Give the child something simple to trace to get him started. Pictures of letters and numbers work well, as they not only let the child practice working with tracing paper, but also allow him to practice writing numbers and letters.
Direct the child to place the picture of the number or letter under the tracing paper. Show him how to trace the images onto the paper.
Encourage the child to trace the pictures of the numbers and letters. Let him continue to do this as long as he is entertained and engaged with the activity.
Allow the child to choose a picture of himself to trace after he has finished tracing the numbers and letters.
Tape the picture of the child to the back of the tracing paper. The correct side of the picture should be facing up. The tape will prevent the picture from slipping.

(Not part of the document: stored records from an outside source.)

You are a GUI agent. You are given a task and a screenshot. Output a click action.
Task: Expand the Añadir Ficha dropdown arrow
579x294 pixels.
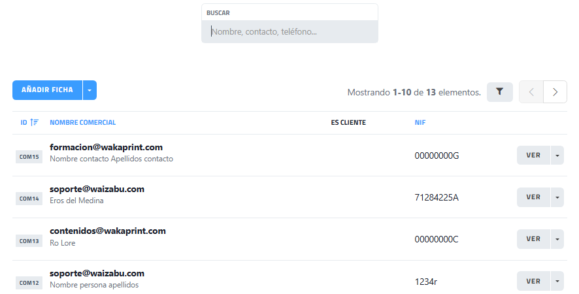click(x=90, y=90)
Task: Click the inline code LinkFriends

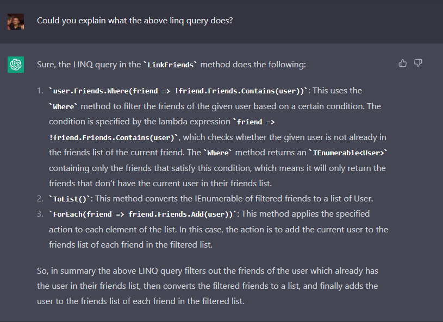Action: 170,65
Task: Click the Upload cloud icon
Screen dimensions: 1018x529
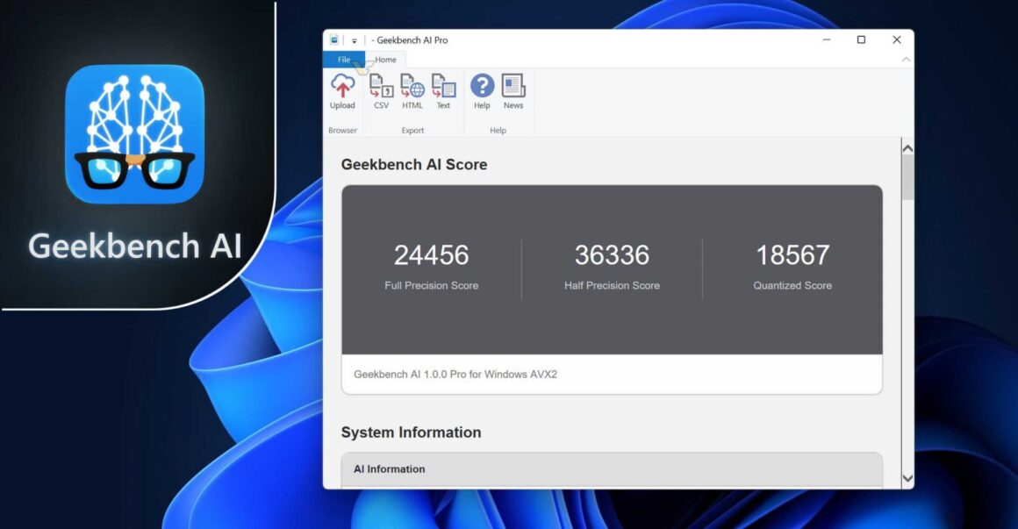Action: [342, 87]
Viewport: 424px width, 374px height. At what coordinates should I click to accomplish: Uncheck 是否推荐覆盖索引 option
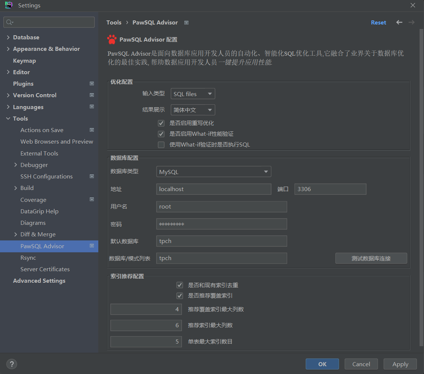point(180,296)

Show him how to trace the picture of himself onto the tracing paper. Point out that it is the same technique he used to trace the numbers and letters, but this requires more attention to detail.
Remove the tape from the picture when the child is finished with his drawing. The completed drawing will resemble a professional portrait.
Place the drawing beside the picture and compare. Encourage the child to add detail, such as shading, to his portrait if he wishes.
A large picture works best for creating a self portrait, but a small one will work, too.
Tips and warnings
- A large picture works best for creating a self portrait, but a small one will work, too.